Spekulationen

Solar-Förderung könnte erneut drastisch sinken

Angesichts ausufernder Kosten für die Förderung des Solarstroms will die Bundesregierung die Vergütung offenbar erneut drastisch senken. Für das laufende Jahr sind einem Zeitungsbericht zufolge zwei weitere Einschnitte geplant, auf die sich Umweltminister Röttgen und die Solarwirtschaft schon verständigt haben sollen.

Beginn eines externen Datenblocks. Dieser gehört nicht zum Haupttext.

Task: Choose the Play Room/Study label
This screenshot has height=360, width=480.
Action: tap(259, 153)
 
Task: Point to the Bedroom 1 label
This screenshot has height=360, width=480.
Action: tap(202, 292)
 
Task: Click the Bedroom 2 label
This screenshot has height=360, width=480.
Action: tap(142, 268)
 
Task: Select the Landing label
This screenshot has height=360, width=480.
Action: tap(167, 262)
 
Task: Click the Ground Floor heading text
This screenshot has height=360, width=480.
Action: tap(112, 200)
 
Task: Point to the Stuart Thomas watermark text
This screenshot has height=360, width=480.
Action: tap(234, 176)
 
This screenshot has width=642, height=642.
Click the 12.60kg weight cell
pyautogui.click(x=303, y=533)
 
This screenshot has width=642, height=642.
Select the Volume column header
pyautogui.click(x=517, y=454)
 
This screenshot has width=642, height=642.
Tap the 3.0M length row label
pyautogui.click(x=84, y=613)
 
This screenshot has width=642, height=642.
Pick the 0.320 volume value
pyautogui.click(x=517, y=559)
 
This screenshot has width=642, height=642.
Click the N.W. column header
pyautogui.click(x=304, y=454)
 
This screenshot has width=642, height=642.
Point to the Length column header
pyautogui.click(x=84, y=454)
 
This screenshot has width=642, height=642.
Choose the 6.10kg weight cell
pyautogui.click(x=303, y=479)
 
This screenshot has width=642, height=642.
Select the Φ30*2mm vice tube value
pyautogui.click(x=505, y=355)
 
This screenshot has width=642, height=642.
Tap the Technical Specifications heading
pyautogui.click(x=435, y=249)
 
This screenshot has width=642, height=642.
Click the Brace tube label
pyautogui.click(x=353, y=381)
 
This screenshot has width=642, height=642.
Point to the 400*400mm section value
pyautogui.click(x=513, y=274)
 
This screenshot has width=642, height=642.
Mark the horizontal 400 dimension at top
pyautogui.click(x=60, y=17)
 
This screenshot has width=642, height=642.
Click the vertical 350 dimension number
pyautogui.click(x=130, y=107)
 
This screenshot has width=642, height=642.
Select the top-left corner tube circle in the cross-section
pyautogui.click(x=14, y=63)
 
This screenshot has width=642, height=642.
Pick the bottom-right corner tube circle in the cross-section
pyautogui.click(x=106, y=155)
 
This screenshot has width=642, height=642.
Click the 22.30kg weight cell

Netzausbau Ökostrom© Gina Sanders / Fotolia.com

München (afp/red) - Schon zum 1. Juli könnten die Sätze um bis zu 15 Prozent zurückgehen, erfuhr die "Süddeutsche Zeitung" (Mittwochausgabe) aus Koalitionskreisen. Für Ende des Jahres sei ein weiterer Einschnitt geplant. Damit würden Hausbesitzer, die nach dem 1. Juli eine neue Solaranlage anschaffen, deutlich weniger Förderung für ihren Solarstrom bekommen.

Die Förderung für Solarenergie könne sich so im Vergleich zu 2009 fast halbieren, hieß es in dem Bericht. Damals erhielten Eigenheimbesitzer noch 43 Cent Förderung für jede Kilowattstunde Solarstrom, die sie ins Stromnetz einspeisten. Bis Ende 2011 könne dieser Satz auf knapp 22 Cent sinken - wenn in Deutschland weiter so viele Solaranlagen entstehen würden wie zuletzt. "Denn die Kürzung wird gestaffelt - je mehr Solaranlagen installiert werden, desto weniger Förderung gibt es", hieß es weiter.

Das Konzept für die Solarenergie sei noch in "Feinabstimmung", berichtete das Blatt unter Berufung auf Koalitionskreise. Bundesumweltminister Norbert Röttgen (CDU) und die Solarwirtschaft hätten sich aber offenbar schon darauf verständigt.